What It Is
International humanitarian law governs how wars may be fought, not whether they may be fought (that question belongs to jus ad bellum and the UN Charter). It applies once an armed conflict exists, binding all parties — states and, in non-international conflicts, organised armed groups. Its purpose is humanitarian: to limit suffering by protecting civilians, the wounded, prisoners of war, and medical and aid workers, and by restricting the means and methods of warfare.
Core Sources
The backbone of IHL is the four Geneva Conventions of 1949 and their Additional Protocols of 1977 and 2005, which protect the wounded and sick, shipwrecked forces, prisoners of war, and civilians. The older Hague Conventions (1899 and 1907) regulate the means and methods of warfare. Alongside treaty law sits a large body of customary international humanitarian law, binding even on states that have not ratified specific treaties.
Core Principles
Four principles run through all of IHL:
- Distinction — parties must always distinguish between combatants and civilians, and between military objectives and civilian objects, and direct attacks only at the former.
- Proportionality — an attack expected to cause civilian harm excessive in relation to the concrete military advantage is prohibited.
- Precaution — parties must take all feasible precautions to spare civilians.
- Humanity — it is forbidden to inflict suffering or destruction not necessary for a legitimate military purpose.

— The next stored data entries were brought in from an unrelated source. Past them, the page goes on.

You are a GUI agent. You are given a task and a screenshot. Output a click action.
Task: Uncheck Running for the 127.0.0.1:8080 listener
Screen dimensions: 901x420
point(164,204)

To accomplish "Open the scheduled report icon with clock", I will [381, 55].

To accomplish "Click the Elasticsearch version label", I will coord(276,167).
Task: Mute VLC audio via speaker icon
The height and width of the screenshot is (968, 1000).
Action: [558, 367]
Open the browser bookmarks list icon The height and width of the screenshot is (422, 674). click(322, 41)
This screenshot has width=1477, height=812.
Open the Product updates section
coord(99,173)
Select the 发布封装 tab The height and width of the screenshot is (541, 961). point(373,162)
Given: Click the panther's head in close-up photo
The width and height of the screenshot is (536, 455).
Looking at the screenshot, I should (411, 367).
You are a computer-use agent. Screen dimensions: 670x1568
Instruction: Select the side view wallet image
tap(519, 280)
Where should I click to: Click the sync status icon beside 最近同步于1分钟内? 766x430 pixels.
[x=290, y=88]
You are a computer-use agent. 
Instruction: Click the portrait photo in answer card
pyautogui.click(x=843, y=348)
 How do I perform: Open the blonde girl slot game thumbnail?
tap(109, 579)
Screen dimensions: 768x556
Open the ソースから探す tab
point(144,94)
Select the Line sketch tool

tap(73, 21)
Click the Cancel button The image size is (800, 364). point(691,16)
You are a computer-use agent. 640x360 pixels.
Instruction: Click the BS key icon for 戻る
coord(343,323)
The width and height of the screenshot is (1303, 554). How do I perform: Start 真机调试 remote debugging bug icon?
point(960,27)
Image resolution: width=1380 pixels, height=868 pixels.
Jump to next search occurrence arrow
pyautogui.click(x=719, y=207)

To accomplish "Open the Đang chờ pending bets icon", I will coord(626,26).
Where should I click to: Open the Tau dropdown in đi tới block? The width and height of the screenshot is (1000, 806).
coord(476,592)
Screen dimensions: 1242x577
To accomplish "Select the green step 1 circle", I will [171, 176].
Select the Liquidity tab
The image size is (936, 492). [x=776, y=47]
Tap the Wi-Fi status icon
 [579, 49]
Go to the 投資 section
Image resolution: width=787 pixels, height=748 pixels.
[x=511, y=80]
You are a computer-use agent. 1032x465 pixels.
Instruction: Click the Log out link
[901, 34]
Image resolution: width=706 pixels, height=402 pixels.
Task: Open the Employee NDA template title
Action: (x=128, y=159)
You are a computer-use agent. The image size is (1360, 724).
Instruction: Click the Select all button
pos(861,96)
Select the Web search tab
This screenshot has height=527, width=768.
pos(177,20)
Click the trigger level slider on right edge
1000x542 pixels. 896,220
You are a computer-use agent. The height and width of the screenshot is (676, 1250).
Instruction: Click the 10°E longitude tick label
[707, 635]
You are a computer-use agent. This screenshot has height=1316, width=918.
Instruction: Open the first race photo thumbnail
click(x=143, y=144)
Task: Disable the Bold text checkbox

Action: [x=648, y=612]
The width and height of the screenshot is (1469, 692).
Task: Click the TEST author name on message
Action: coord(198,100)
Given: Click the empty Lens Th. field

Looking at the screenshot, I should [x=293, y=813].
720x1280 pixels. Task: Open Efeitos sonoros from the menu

These underpin specific rules on the protection of civilians and prohibited weapons.
IHL vs Human Rights Law
IHL and international human rights law overlap but differ: human rights law applies at all times, while IHL is the specialised regime (lex specialis) that governs situations of armed conflict. In wartime the two operate together, with IHL providing the more specific rules.
Enforcement
IHL is enforced through national prosecutions, the International Criminal Court (for war crimes, under the Rome Statute), ad hoc tribunals, and universal jurisdiction. The International Committee of the Red Cross (ICRC) holds a special mandate as guardian of IHL, visiting detainees, assisting victims, and promoting the law. Grave breaches of the Geneva Conventions are war crimes that all states have a duty to repress.
Example
When a party to a conflict deliberately targets a hospital, it violates the principle of distinction under international humanitarian law and may constitute a war crime prosecutable before the International Criminal Court.
Frequently asked questions
Jus ad bellum governs whether resorting to force is lawful (the UN Charter rules on self-defence and Security Council authorisation). Jus in bello, which is international humanitarian law, governs how hostilities must be conducted once a conflict has begun, regardless of who started it.